### Requirement
Can you continue the report below on the Commons debate over linking the Avon Ring Road to the M4, starting after its last sentence?

### Reading passage
The Avon Ring Road/M4 link was debated in the House of Commons yesterday (Tuesday 7th July). The Westminster Hall debate was called by Kingswood MP Chris Skidmore and he was supported by his colleagues from the neighbouring constituencies, Jack Lopresti (Filton & Bradley Stoke) and Luke Hall (Thornbury & Yate).
The debate was the latest action in the Gateway 2 Growth campaign launched earlier this year to finally connect up the A4174 ring road at Emersons Green with the M4 at a new ‘Junction 18a’. In April, Transport Secretary Patrick McLoughlin came to the Bristol & Bath Science Park for the launch of the campaign and visited the proposed site for the junction.
In yesterday’s debate, Mr Skidmore announced that the Gateway 2 Growth campaign has organised for a study to be conducted by the University of Bath into the economic benefits of the M4 Link road which will be unveiled at a major launch event at the House of Commons in September. He also said: “If we look at a map, we see that the Avon ring road, the A4174 and the M4 run so close together in parallel that we could be forgiven for thinking that they are adjoining carriageways on some sort of superhighway.
“At the Wick Wick roundabout or the Westerleigh Road roundabout on the ring road, where access points already exist and bridges cross the M4, the motorway lies tantalisingly close, but motorists have no other option than to wait patiently in a queue that stretches for miles along the ring road, and then to travel—against their instincts and better judgment—in the opposite direction for three miles before turning back on themselves. In the end—after a wait of, at times, an hour—a commuter will join the M4 at junction 19 and travel back past Emersons Green, where they started.”

### Recorded information
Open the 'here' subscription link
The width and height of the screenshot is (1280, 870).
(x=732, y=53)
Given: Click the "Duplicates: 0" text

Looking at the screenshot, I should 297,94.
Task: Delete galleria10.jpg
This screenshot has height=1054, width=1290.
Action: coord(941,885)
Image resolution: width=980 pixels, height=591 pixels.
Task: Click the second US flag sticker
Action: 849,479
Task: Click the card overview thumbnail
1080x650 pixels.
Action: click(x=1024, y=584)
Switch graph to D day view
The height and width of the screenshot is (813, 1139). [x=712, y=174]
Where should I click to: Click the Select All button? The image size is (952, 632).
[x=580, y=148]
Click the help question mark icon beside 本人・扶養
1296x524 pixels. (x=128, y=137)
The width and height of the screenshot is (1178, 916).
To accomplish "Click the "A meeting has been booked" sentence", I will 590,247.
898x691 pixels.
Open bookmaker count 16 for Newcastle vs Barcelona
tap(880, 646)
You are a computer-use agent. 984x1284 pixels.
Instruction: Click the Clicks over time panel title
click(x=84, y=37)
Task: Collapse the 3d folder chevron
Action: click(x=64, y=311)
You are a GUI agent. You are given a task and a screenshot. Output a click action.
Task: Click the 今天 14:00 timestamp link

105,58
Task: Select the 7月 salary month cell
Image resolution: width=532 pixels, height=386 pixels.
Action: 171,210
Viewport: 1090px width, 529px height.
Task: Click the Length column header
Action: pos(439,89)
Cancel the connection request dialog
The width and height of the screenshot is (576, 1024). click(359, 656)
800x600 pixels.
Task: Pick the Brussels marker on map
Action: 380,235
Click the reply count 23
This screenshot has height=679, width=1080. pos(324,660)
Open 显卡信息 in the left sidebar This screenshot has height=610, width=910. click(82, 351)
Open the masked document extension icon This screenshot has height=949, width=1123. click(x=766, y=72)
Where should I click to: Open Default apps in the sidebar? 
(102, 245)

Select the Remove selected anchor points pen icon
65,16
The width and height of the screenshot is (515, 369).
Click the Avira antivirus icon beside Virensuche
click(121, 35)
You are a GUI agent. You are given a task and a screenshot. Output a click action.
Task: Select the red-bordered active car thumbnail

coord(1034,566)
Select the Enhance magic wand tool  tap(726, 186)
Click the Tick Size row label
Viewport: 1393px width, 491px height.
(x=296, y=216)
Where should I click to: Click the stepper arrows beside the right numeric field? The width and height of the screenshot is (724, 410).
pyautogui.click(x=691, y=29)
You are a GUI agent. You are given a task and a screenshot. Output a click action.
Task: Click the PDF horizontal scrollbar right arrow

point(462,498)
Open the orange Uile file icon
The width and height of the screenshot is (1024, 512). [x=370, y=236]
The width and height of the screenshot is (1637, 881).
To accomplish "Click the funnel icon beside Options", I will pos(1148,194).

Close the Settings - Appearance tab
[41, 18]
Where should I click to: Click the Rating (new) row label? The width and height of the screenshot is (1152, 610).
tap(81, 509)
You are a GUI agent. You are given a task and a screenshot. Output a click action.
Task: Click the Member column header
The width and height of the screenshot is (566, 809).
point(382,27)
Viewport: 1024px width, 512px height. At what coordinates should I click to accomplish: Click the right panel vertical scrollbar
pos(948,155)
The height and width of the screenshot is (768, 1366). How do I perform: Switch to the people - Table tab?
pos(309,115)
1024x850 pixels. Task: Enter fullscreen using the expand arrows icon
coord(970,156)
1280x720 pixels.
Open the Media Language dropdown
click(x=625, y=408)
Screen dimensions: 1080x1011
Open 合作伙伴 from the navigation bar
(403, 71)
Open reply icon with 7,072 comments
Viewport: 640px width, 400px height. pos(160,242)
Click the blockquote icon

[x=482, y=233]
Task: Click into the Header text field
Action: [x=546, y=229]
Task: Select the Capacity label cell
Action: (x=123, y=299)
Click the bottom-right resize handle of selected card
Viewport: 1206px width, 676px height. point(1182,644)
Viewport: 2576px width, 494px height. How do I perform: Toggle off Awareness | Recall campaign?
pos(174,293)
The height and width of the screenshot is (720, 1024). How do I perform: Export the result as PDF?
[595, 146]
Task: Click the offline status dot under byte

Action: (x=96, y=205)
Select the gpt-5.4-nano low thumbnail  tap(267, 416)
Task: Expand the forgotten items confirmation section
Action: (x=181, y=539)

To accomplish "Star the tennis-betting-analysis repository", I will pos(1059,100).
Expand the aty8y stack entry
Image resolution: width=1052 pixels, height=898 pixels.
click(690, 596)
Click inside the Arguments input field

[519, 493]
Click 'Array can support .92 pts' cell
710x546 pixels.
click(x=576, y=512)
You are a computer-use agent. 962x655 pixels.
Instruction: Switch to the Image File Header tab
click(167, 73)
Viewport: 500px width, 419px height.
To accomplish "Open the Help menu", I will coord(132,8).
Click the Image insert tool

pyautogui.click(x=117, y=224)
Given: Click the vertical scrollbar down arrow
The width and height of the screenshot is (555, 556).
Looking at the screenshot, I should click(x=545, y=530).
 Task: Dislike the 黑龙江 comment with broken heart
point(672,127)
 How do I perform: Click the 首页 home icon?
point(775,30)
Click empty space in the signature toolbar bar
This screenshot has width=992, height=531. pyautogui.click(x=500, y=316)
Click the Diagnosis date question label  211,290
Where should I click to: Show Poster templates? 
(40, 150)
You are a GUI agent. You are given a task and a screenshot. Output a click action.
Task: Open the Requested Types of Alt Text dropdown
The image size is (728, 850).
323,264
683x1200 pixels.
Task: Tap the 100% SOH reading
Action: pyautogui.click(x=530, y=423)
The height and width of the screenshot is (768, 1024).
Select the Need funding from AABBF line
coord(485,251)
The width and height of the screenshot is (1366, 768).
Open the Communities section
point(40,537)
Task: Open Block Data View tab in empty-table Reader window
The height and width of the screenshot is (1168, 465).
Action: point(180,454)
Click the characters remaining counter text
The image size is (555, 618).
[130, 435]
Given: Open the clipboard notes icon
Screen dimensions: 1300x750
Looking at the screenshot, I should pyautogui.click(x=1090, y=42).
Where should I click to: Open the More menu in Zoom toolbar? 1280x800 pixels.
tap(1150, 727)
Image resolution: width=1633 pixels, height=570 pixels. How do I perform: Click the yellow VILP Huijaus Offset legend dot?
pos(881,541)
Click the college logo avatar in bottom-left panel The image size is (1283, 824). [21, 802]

### Result of the exercise
In commending Mr Skidmore for launching the campaign, Jack Lopresti pointed out that before the benefit of new jobs and more housing in the area could be felt, it was vital to have the infrastructure in place to support it. And Luke Hall reminded Members of the
House that the link is not a new idea and that he wasn’t even born when it had first been considered in 1985. He also pointed out that many motorists travelling to and from the east side of Bristol used junction 19 to avoid the problems described by Mr Skidmore at junction 18. This was not only causing congestion at the Bath exit from the M4 but diverting extra traffic along the A420 and through villages like Wick.
Responding, the new Parliamentary Under Secretary for Transport, Andrew Jones responded: “I would be happy to help, and a very strong case has been made. I understand entirely why the link matters. It would open up opportunities and improve the quality of life in the area. I am aware of the congestion as people come down the M4 before taking the motorway spur into the centre of Bristol. The economic growth of the area is vigorously championed by local MPs.”